__ACTION ITEM__: The required output is the exact run of lines from the one that contains "Task: Click the Shim A excitation row" to the end of the data, with every picture left out.

(Stored data entries)
=== Begin Enclosure ===

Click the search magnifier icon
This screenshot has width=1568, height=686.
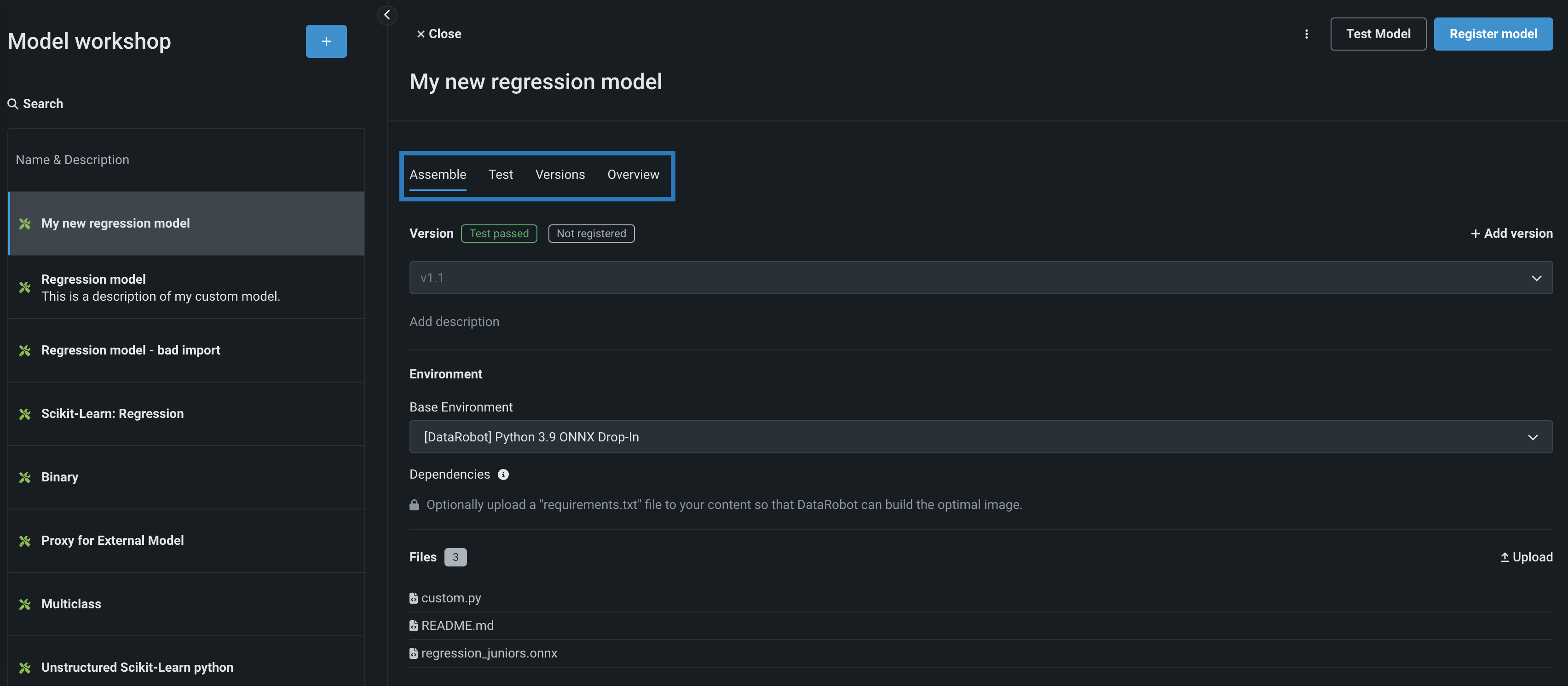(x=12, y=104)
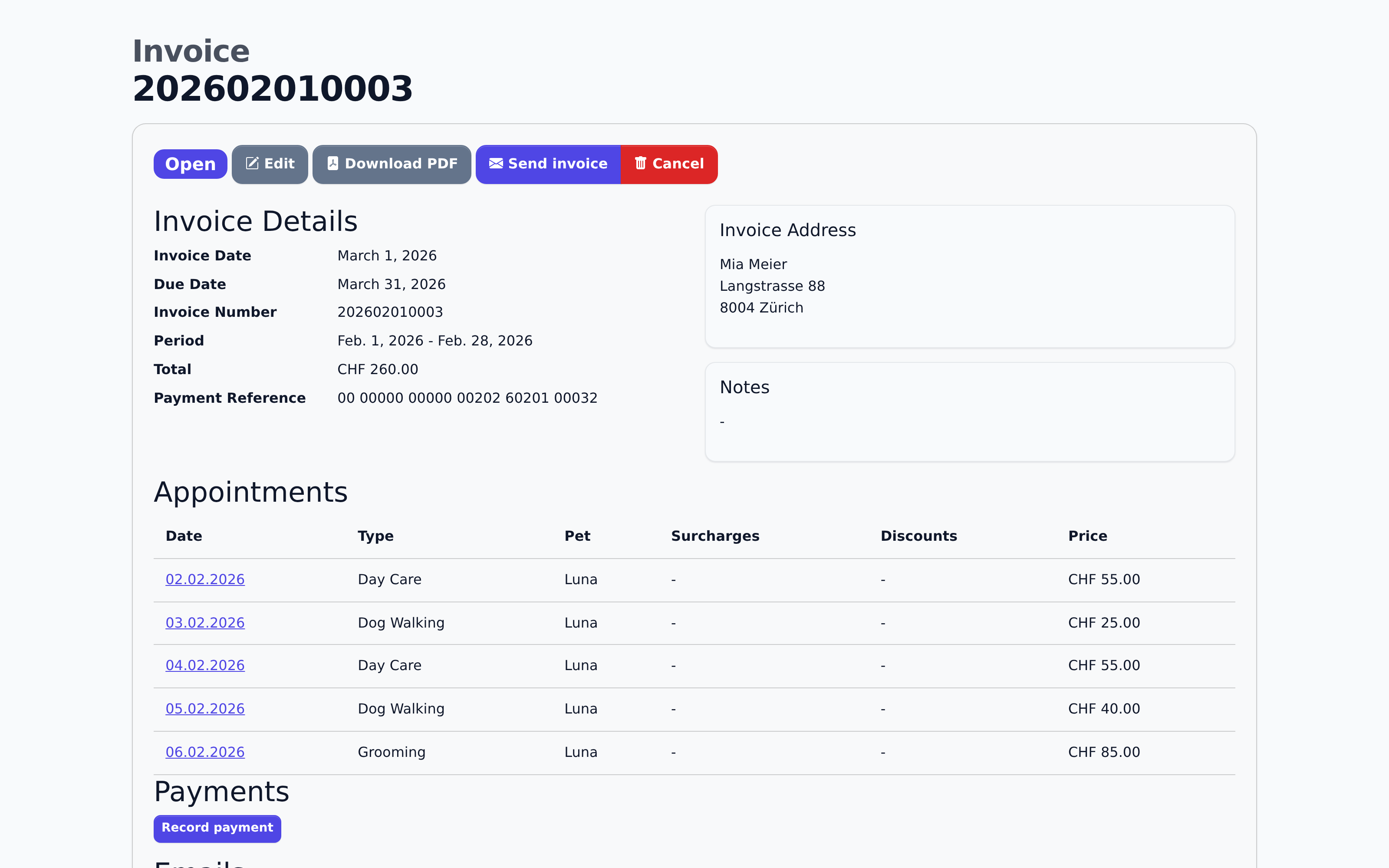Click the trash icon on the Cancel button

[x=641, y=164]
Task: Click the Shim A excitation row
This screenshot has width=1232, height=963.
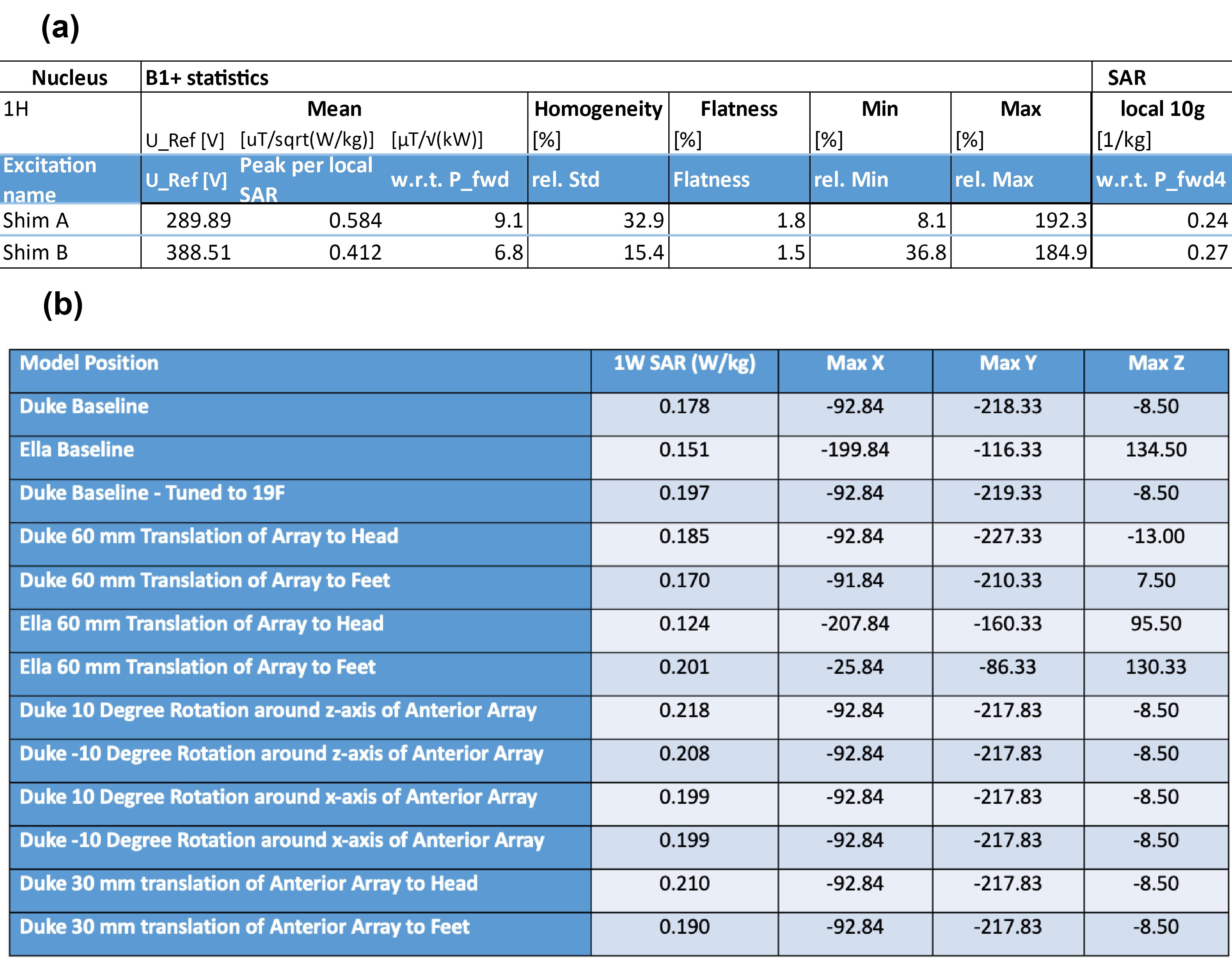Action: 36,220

=== End Enclosure ===

__SOLUTION TO THE EXERCISE__:
Task: Click the Shim A excitation row
This screenshot has width=1232, height=963.
Action: 36,220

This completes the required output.